[Opening EXCERPT section]
Crossville Chronicle, Crossville, TN

Opinion

July 22, 2013

Tidbits: Beauty comes in all shapes, sizes

I admit it, I’ve been hitting the cookies pretty hard here lately. I can’t help it. You get that sugar rush and they taste yummy and there’s so many different kinds of delicious treats that come in the form of a cookie.

Make vegetables taste like Toll House cookies and I’ll eat my green beans. Until then the question, “Would you like a cookie, Heather?” is always going to be answered with a smile and a “Yes, please!”

When you add my affection for confection to our unusually wet summer weather, I can certainly say that there is probably a very good reason why I might find a few extra pounds hanging around.

But even those who have been watching their lips and counting their steps and doing all they can do to keep their weight right where it should be may find they are left standing in the plus-size aisle all of a sudden.

We all know the fashion industry is completely unrealistic in their vision of “average.” Designers make their samples in a size 0. That’s ZERO, even though more than half of women are a size 14 or larger. Models who come in at a size six are considered “plus-size” models. In fact, today’s average fashion models weigh in at about 23 percent less than the average woman. Plus-size models, once averaging between 12 and 18, are now between sizes 6 and 14. Most runway models would meet the medial criteria for anorexia.

Those designing our clothing don’t care they’re completely ignoring millions of potential customers. Many times, women, especially, will complain the clothing that is available in larger sizes is frumpy and ill-fitting and just plain un-flattering.

Those designers and manufacturers also keep changing the rules. An eight is not always an eight. Sometimes, it’s a six. Bless those folks and their “magic” fabrics that say a size six but fit from size four all the way up to 10 or more, depending on the measuring stick used.

Sometimes, an eight is a 10. Sometimes, an eight from the same manufacturer is a six in one garment, eight in another and a 10 or 12 in yet another.
[Closing EXCERPT section]
**WORK TO COMPLETE:**
• a. In the column, why might the writer find a few extra pounds? Answer in one to three sentences.
• b. Can you duplicate the passage of the column starting at "Tidbits: Beauty comes" and ending at "of a cookie."?
These lines have no connection to the column.
[Opening STORED DATA section]
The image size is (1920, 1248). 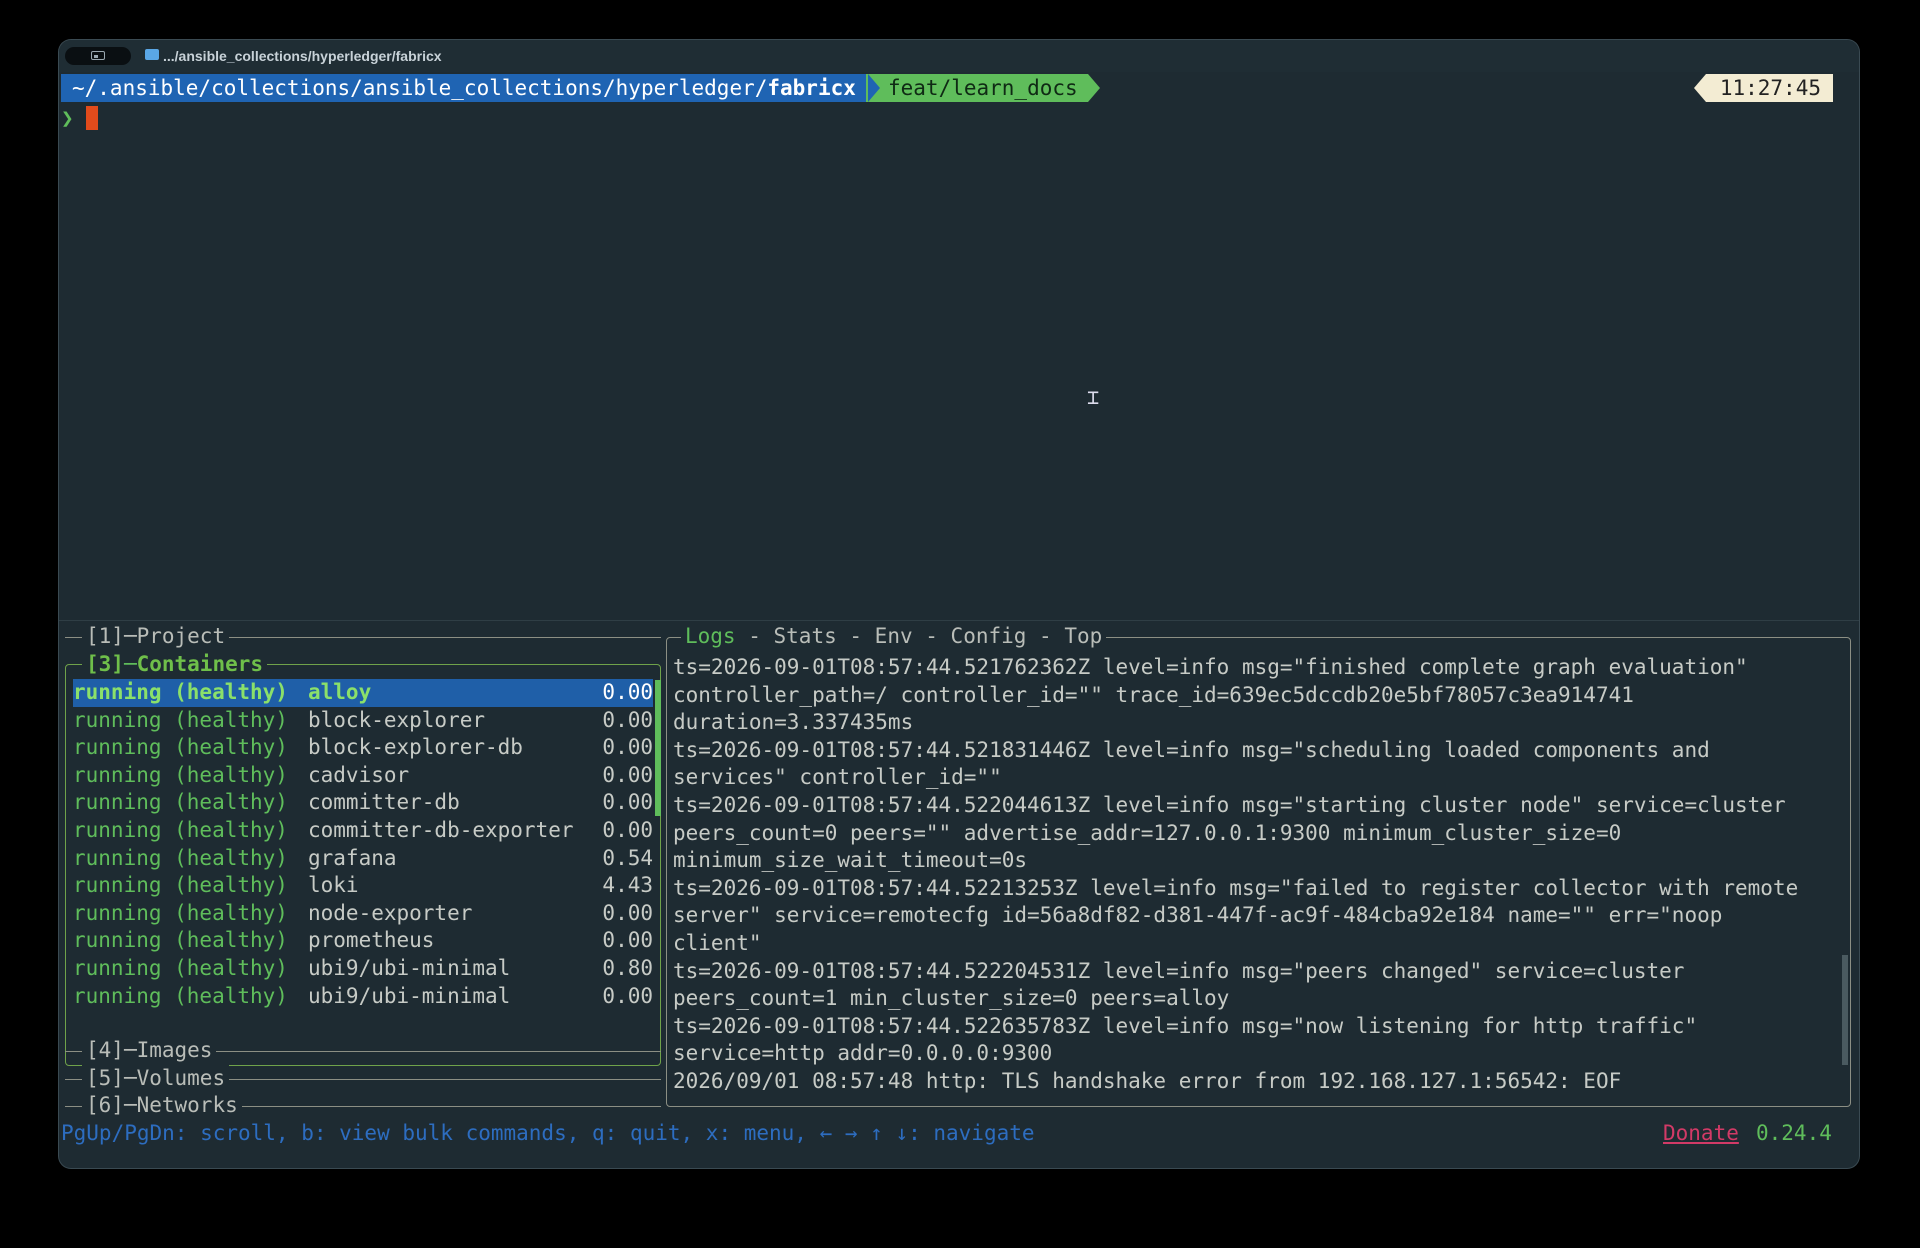 What do you see at coordinates (959, 118) in the screenshot?
I see `command-input-line: ❯` at bounding box center [959, 118].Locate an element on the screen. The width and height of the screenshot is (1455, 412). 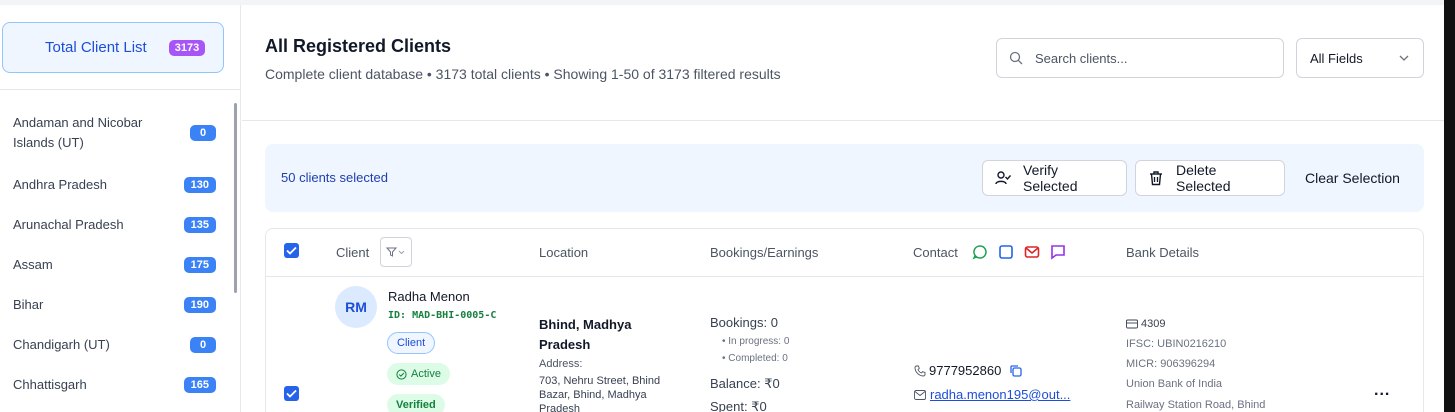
[Closing STORED DATA section]
**RESULTS FOR THE EXERCISE:**
• a. The writer's affection for sweets like cookies, combined with the unusually wet summer weather, gives a very good reason for the extra pounds.

• b.
Tidbits: Beauty comes in all shapes, sizes

I admit it, I’ve been hitting the cookies pretty hard here lately. I can’t help it. You get that sugar rush and they taste yummy and there’s so many different kinds of delicious treats that come in the form of a cookie.